▶ **PROBLEM REQUIREMENTS**
Check each line of the material below for the word "home". Say how many lines have it, and nothing else.

▶ **TASK INPUTS**
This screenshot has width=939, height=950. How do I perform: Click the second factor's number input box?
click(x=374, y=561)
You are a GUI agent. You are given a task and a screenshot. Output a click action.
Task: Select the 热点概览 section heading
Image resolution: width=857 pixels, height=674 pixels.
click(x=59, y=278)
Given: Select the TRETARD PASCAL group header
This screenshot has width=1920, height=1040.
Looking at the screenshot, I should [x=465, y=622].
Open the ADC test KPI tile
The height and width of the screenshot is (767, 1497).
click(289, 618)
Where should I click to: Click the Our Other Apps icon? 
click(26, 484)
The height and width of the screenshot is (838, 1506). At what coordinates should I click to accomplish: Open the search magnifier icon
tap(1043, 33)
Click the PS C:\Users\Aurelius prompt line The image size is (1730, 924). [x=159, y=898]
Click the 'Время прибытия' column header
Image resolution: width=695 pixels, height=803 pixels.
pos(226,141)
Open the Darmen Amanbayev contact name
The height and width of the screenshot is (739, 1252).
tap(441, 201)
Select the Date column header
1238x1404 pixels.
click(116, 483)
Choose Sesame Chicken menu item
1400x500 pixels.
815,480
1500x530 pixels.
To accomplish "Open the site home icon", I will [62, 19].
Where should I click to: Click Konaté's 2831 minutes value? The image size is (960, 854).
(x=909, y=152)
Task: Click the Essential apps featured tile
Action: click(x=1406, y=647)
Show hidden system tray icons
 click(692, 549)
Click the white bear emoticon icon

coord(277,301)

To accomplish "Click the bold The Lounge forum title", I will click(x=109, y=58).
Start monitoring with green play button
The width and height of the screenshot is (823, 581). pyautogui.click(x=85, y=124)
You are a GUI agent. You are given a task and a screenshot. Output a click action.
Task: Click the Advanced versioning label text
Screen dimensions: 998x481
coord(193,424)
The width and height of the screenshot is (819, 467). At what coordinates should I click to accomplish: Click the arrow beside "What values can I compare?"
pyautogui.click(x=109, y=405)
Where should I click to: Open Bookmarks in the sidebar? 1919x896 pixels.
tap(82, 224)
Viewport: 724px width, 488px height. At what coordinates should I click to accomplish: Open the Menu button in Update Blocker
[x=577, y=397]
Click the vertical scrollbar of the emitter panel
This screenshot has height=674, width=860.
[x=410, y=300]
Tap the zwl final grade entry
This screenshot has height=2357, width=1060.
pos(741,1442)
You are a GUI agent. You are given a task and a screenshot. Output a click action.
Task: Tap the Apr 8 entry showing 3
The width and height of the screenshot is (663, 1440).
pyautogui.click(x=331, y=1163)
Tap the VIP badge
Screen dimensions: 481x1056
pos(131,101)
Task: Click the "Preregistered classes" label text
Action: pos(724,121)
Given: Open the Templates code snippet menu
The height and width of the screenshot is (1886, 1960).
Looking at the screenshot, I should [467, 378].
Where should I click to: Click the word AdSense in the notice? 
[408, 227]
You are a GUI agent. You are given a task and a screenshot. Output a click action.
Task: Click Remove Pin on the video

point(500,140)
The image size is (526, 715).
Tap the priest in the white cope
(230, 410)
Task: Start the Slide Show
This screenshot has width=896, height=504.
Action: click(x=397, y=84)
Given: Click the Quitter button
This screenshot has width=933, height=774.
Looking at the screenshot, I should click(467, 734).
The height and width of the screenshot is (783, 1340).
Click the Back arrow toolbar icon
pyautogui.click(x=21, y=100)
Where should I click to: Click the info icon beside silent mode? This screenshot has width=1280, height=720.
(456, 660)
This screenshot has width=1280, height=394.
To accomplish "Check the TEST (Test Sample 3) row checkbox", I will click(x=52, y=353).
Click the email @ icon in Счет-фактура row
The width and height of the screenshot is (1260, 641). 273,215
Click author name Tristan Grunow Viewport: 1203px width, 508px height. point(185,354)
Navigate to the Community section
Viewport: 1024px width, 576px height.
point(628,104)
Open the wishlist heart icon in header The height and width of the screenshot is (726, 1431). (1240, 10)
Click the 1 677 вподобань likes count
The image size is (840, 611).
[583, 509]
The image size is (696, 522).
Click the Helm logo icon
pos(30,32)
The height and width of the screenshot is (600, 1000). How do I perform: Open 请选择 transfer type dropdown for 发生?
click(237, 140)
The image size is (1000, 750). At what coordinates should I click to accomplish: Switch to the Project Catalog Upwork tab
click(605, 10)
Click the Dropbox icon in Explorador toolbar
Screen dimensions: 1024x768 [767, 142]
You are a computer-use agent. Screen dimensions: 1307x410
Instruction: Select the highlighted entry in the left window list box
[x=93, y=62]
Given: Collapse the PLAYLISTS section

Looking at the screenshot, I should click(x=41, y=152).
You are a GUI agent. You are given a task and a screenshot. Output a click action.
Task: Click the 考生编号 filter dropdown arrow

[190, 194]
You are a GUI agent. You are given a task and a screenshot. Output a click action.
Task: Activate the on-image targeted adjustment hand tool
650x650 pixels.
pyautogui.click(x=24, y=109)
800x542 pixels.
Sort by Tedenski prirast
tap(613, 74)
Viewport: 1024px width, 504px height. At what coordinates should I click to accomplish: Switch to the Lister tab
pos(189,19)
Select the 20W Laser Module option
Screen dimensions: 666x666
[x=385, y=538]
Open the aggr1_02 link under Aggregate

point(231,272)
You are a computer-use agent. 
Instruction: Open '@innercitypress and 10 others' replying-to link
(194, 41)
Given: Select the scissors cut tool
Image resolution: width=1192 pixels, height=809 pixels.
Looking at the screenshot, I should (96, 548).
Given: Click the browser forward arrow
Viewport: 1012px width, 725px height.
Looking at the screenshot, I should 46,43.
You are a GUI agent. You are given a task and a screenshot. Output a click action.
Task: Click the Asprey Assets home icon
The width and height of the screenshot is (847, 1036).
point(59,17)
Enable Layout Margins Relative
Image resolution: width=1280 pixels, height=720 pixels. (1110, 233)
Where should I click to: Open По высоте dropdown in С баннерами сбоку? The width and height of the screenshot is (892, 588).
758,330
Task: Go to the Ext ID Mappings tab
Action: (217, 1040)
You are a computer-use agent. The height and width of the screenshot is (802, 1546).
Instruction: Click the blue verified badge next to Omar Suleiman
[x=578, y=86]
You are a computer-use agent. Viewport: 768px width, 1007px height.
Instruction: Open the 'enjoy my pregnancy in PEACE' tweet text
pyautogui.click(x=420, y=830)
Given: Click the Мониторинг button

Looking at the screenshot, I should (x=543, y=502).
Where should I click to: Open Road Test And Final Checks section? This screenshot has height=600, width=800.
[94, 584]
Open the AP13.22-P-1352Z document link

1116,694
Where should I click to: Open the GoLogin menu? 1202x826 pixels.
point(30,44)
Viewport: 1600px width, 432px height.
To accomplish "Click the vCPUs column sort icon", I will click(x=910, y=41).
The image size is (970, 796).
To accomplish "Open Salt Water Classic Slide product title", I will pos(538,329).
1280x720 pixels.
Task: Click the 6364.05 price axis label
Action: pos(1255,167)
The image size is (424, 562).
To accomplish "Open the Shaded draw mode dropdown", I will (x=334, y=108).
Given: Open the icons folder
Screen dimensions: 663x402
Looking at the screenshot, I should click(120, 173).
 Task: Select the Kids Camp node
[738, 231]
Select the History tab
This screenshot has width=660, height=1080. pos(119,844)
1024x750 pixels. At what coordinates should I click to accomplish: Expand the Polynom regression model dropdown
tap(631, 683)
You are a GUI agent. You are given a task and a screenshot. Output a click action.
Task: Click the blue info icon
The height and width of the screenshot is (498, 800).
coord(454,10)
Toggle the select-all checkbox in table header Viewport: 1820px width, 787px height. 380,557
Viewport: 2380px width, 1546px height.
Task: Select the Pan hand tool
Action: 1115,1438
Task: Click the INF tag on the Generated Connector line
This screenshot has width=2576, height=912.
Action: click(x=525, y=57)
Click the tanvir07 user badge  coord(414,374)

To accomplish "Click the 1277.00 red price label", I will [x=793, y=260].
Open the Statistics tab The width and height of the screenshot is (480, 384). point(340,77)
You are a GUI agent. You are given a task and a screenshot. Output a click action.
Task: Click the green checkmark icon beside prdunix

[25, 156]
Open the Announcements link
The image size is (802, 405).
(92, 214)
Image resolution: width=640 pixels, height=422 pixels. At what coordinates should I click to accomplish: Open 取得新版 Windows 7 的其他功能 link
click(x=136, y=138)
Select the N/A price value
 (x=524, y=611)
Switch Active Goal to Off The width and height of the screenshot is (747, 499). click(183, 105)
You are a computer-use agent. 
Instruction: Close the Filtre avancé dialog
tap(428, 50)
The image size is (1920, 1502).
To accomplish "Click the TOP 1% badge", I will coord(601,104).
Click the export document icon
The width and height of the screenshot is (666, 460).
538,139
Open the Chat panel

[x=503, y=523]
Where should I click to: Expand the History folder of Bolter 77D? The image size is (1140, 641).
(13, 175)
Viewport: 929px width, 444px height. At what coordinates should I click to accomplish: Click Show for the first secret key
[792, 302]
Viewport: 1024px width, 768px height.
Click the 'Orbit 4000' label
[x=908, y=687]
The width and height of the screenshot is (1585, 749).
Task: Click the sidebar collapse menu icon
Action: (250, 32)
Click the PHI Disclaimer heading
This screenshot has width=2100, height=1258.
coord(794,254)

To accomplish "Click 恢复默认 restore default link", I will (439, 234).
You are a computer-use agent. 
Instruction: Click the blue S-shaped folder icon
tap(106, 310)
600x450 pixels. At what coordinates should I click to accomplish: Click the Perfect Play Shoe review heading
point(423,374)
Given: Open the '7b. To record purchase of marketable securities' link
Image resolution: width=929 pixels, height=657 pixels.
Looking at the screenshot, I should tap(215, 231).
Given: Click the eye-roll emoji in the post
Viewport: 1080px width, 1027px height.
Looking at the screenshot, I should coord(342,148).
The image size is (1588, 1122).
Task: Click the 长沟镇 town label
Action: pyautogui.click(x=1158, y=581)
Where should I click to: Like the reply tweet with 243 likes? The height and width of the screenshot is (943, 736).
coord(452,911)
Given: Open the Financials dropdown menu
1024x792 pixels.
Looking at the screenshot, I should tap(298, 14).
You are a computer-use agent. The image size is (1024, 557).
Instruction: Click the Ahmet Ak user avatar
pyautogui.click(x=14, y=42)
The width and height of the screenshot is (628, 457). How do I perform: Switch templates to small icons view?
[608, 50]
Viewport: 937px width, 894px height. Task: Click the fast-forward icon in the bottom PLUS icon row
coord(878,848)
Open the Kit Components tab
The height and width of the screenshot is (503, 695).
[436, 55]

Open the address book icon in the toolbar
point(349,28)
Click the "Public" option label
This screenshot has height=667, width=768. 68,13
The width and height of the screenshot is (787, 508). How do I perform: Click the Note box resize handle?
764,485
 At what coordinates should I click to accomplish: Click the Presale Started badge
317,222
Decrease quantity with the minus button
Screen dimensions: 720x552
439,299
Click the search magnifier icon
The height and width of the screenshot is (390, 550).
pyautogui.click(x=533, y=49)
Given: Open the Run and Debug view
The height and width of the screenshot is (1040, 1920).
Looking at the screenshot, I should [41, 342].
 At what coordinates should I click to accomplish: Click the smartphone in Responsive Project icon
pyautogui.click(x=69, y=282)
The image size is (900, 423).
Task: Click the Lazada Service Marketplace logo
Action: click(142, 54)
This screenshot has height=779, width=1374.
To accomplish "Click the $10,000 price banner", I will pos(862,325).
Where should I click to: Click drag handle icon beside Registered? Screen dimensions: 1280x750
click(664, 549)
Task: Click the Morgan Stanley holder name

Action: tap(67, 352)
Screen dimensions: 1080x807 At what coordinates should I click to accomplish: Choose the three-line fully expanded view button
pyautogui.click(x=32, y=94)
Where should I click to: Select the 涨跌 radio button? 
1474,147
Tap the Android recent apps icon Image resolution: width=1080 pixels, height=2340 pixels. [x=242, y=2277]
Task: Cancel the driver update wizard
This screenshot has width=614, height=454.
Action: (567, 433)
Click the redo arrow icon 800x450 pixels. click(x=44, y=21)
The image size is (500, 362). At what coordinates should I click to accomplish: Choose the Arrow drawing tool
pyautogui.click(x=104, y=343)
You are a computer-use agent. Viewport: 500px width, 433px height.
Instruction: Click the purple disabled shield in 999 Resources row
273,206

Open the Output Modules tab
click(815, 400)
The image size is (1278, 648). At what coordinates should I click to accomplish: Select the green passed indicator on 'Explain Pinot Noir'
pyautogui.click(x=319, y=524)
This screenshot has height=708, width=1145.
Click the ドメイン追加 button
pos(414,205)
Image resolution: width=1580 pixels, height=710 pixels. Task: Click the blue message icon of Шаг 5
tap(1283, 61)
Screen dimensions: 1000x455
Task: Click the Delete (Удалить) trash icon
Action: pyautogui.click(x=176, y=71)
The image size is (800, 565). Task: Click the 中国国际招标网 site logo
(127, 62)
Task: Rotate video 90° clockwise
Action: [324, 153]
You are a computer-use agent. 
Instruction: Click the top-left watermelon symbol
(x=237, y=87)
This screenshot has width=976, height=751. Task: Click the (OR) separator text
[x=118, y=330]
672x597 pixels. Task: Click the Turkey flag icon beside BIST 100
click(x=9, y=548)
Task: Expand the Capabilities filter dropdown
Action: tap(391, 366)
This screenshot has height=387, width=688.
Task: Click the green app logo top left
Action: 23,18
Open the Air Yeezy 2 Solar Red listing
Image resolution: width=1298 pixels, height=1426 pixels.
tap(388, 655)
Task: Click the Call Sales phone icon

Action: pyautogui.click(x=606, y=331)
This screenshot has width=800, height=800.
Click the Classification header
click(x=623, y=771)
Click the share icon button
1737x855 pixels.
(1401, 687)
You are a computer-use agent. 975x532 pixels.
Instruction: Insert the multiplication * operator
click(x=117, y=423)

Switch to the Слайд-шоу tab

▶ **SOLUTION TO THIS TASK**
2